━━━━━ Data to process ━━━━━

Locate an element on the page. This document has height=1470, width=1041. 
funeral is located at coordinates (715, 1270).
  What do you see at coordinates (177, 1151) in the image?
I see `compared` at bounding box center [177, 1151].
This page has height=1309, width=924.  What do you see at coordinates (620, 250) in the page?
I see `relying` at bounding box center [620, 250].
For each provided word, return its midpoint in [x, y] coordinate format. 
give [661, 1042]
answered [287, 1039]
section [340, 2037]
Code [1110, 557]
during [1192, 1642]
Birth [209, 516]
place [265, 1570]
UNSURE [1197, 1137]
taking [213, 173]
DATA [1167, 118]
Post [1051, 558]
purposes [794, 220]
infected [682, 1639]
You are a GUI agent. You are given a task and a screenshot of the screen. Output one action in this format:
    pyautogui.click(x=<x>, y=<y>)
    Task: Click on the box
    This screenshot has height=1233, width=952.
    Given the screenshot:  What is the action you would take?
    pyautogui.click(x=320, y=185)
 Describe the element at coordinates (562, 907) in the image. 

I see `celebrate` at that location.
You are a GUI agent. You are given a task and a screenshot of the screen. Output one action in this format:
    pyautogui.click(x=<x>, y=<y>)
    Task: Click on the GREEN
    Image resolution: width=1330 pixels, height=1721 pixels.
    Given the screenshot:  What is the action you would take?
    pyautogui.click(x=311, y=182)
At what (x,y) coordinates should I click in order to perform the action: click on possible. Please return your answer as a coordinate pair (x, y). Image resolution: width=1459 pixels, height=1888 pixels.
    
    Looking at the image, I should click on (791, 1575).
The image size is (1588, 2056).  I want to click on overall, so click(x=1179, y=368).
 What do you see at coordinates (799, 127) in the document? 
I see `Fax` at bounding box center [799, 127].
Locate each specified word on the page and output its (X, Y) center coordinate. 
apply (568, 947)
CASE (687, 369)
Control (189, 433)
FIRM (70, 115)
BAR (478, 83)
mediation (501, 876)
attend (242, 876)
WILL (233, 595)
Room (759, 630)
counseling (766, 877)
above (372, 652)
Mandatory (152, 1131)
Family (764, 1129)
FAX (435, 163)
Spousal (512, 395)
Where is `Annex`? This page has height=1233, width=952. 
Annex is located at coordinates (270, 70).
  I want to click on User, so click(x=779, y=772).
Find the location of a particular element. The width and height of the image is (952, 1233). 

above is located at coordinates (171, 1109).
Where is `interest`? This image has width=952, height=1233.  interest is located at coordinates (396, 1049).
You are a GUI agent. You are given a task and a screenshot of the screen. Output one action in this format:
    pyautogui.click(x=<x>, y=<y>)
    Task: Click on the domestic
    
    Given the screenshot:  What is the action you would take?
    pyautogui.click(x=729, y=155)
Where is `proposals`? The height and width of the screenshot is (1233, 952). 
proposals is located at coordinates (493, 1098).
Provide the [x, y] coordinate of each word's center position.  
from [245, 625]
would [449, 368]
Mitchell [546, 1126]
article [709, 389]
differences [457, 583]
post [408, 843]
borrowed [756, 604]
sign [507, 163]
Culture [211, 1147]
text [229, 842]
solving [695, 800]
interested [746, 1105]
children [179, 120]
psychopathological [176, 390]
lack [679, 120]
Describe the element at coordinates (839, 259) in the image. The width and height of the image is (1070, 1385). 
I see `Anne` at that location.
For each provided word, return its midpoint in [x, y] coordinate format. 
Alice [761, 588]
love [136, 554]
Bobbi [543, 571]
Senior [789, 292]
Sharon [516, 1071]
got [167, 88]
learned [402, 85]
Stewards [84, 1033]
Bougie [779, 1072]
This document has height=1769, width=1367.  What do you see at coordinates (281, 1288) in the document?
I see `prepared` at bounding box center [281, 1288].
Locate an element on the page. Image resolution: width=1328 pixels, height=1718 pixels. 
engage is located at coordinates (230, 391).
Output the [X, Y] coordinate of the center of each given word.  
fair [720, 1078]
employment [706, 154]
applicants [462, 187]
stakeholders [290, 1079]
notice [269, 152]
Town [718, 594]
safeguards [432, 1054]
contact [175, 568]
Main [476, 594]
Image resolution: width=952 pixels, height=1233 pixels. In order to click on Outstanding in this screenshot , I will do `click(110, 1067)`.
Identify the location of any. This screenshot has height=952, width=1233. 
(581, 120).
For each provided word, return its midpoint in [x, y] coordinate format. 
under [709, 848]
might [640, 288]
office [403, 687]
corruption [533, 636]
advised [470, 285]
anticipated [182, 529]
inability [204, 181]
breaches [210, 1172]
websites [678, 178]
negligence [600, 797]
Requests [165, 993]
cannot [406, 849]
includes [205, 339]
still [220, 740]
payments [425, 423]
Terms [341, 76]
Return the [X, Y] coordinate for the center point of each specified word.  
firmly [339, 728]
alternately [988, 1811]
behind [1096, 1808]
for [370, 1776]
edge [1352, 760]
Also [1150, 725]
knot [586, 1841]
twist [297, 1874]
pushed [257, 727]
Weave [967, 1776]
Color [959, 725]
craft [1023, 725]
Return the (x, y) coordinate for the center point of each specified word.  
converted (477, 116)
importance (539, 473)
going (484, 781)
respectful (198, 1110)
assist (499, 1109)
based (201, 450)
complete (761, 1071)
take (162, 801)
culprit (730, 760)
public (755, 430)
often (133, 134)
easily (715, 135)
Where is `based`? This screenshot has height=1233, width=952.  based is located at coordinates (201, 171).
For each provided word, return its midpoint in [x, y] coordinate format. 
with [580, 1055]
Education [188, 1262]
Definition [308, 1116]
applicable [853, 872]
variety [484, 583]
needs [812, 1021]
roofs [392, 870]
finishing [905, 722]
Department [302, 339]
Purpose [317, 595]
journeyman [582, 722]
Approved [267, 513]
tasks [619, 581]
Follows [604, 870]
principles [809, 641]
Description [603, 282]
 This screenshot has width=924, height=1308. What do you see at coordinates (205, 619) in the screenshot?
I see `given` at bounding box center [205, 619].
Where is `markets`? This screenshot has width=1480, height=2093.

━━━━━

Task directions: Write out every line of the records above exactly, from the line that contains "BAR (478, 83)" down to the line that contains "coordinates (396, 1049).", with both of those lines included.

Task answer:
BAR (478, 83)
mediation (501, 876)
attend (242, 876)
WILL (233, 595)
Room (759, 630)
counseling (766, 877)
above (372, 652)
Mandatory (152, 1131)
Family (764, 1129)
FAX (435, 163)
Spousal (512, 395)
Where is `Annex`? This page has height=1233, width=952. 
Annex is located at coordinates (270, 70).
  I want to click on User, so click(x=779, y=772).
Find the location of a particular element. The width and height of the image is (952, 1233). 

above is located at coordinates (171, 1109).
Where is `interest`? This image has width=952, height=1233.  interest is located at coordinates (396, 1049).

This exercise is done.